## start
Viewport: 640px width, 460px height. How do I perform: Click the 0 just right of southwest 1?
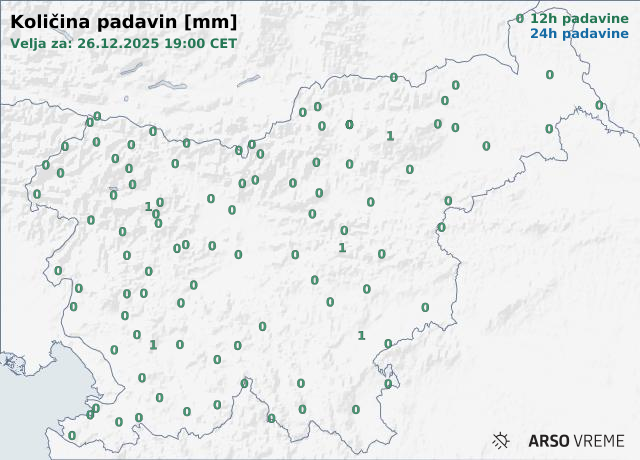pyautogui.click(x=180, y=344)
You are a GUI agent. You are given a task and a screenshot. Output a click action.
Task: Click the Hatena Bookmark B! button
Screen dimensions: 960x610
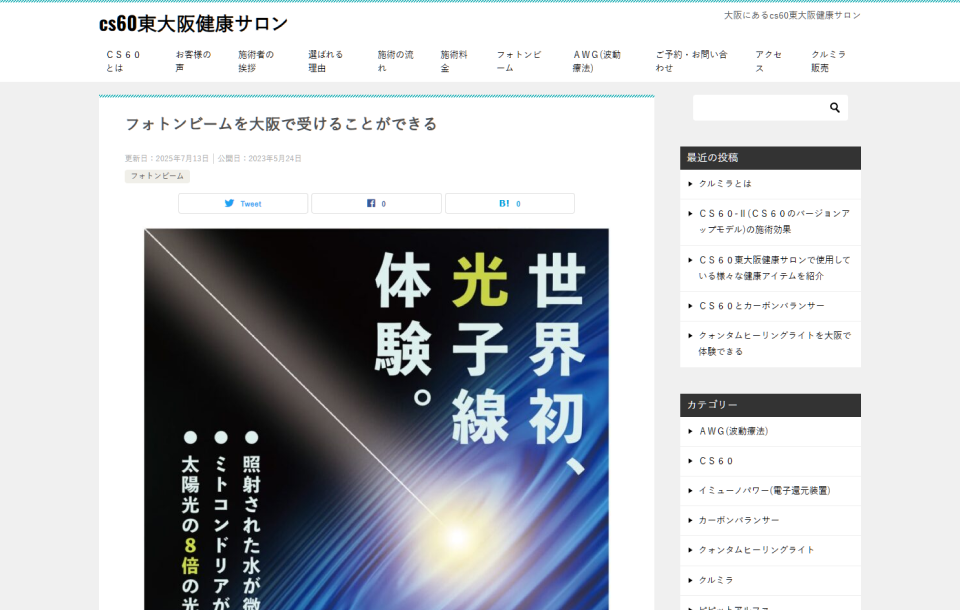pos(509,204)
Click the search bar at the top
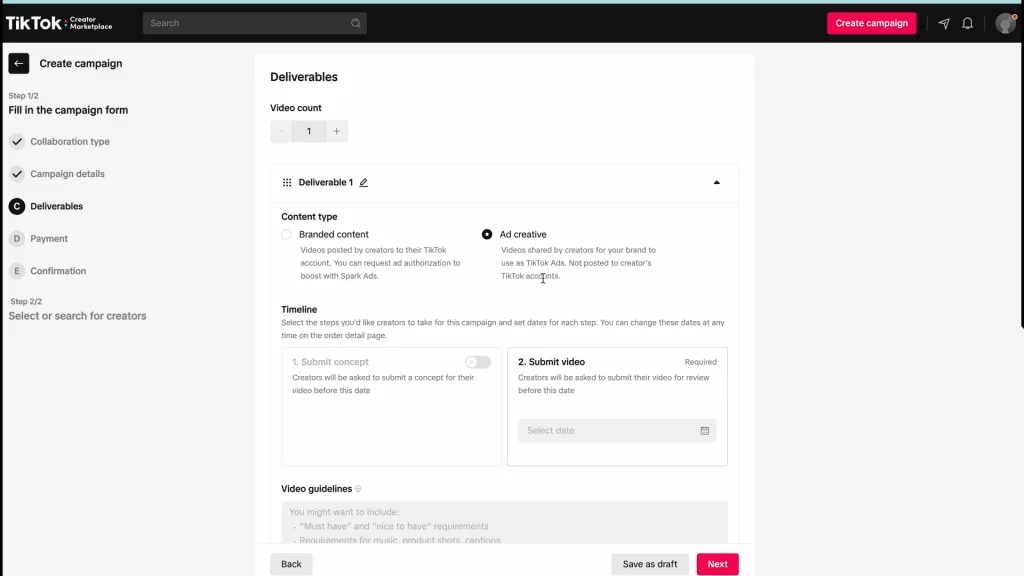The height and width of the screenshot is (576, 1024). 254,22
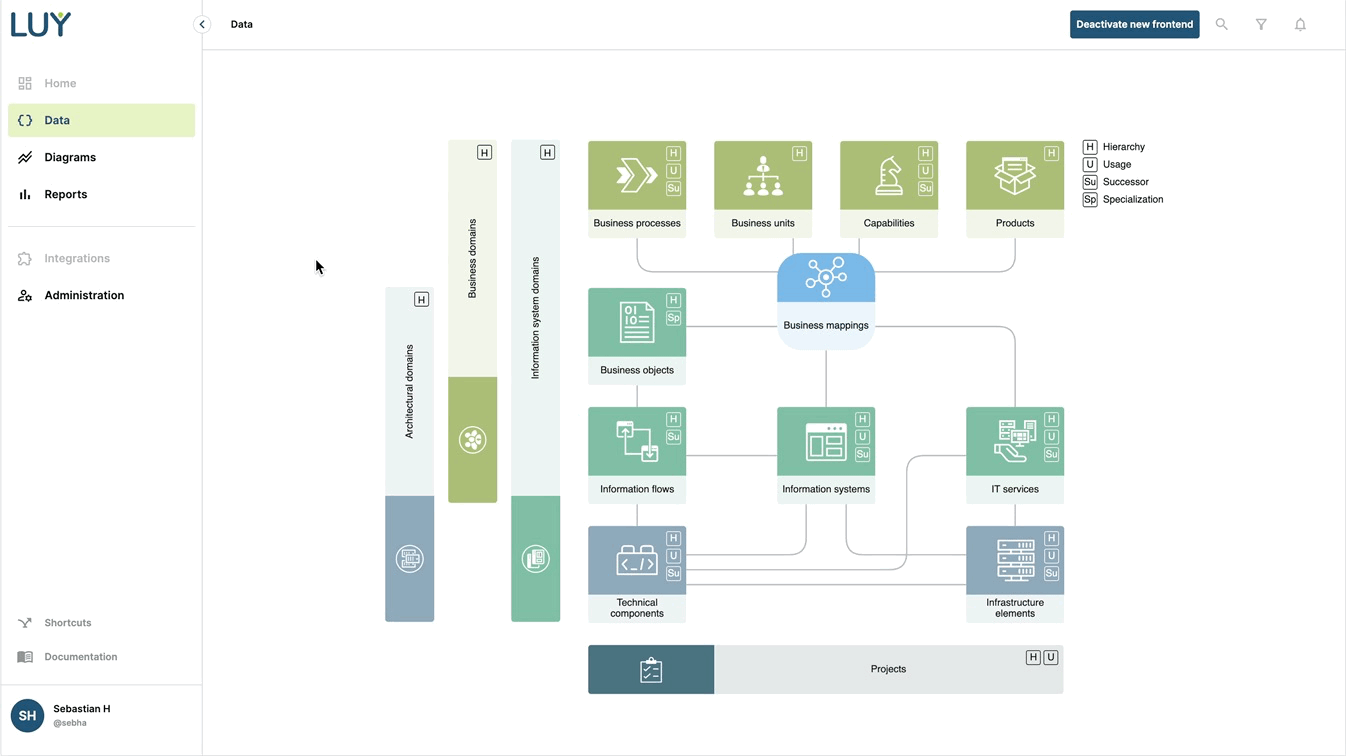Click the notification bell icon

click(x=1300, y=24)
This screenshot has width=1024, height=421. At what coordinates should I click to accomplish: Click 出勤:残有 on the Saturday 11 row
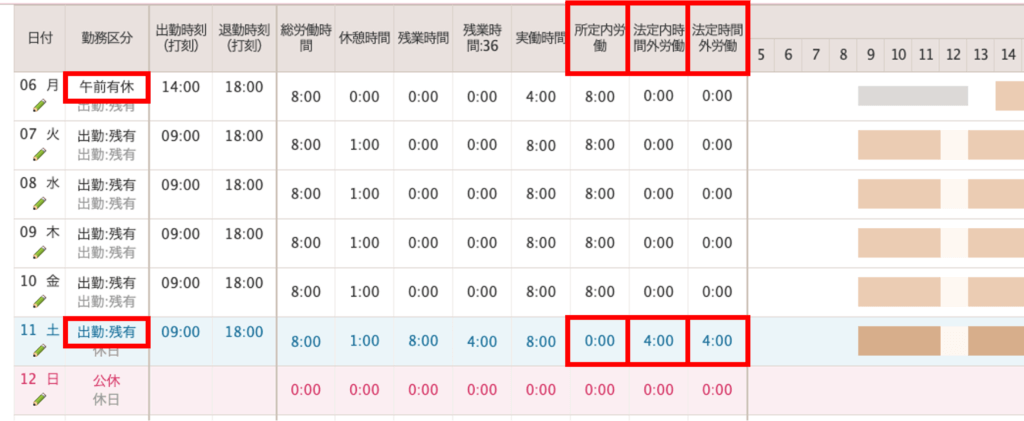107,331
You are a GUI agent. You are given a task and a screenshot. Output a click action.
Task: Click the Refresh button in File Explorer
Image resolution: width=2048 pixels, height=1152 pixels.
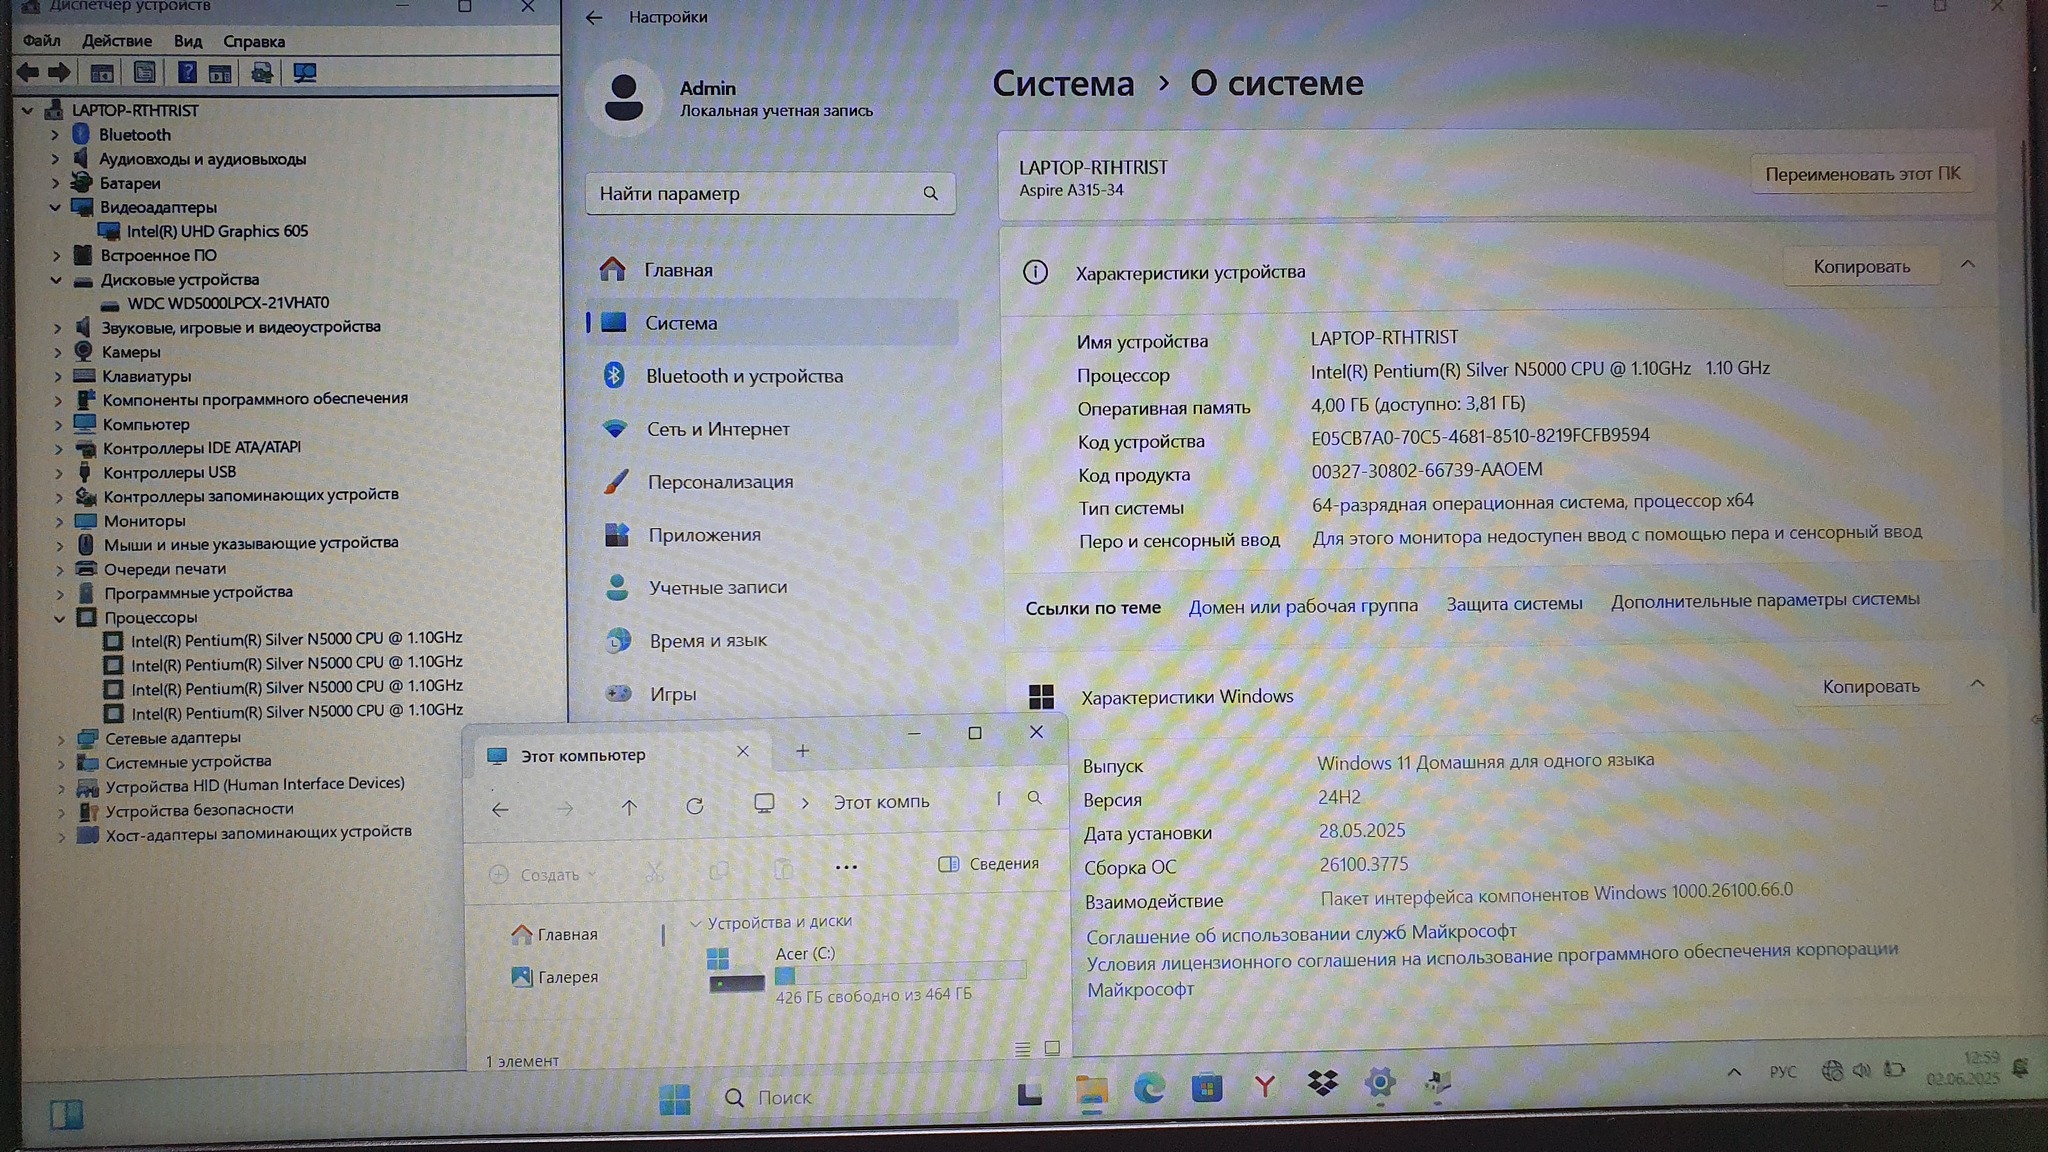(x=694, y=806)
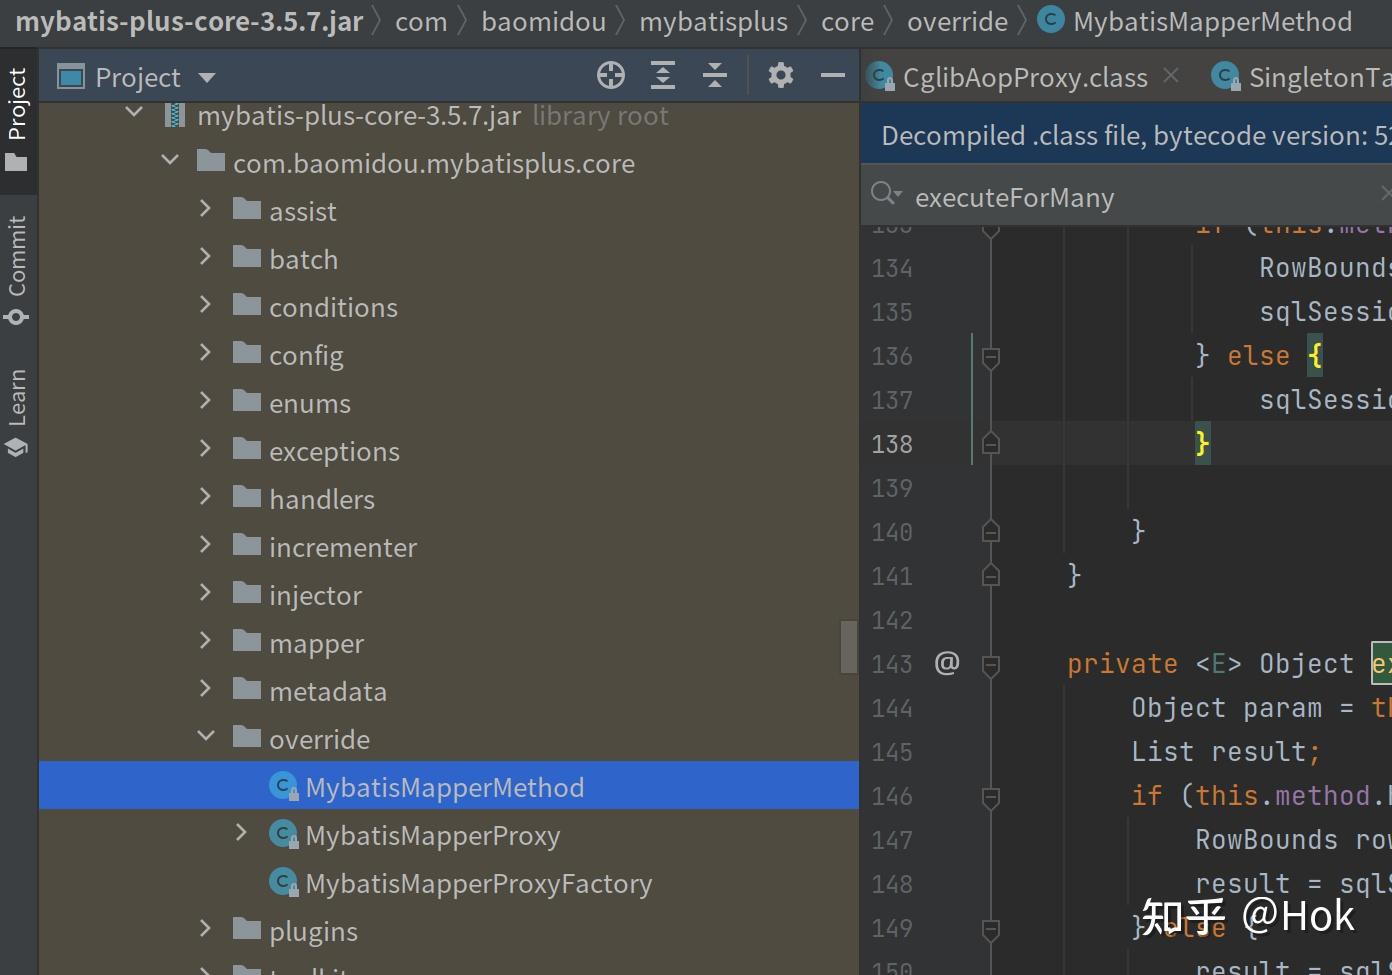Click the core breadcrumb item

point(846,21)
## end
> **Stated exercise**: Rewrite the records above, replacing "GUI agent" with "desktop assistant" wherever it appears and changing nothing else. Leave the pictures out.

> **Answer to this exercise**:
Viewport: 640px width, 460px height. How do I perform: Click the 0 just right of southwest 1?
pyautogui.click(x=180, y=344)
You are a desktop assistant. You are given a task and a screenshot. Output a click action.
Task: Click the Hatena Bookmark B! button
Screen dimensions: 960x610
pos(509,204)
Click the search bar at the top
The height and width of the screenshot is (576, 1024). 254,22
Click the notification bell icon

click(x=1300, y=24)
This screenshot has width=1024, height=421. At what coordinates should I click to accomplish: Click 出勤:残有 on the Saturday 11 row
107,331
You are a desktop assistant. You are given a task and a screenshot. Output a click action.
Task: Click the Refresh button in File Explorer
Image resolution: width=2048 pixels, height=1152 pixels.
(x=694, y=806)
Click the core breadcrumb item

point(846,21)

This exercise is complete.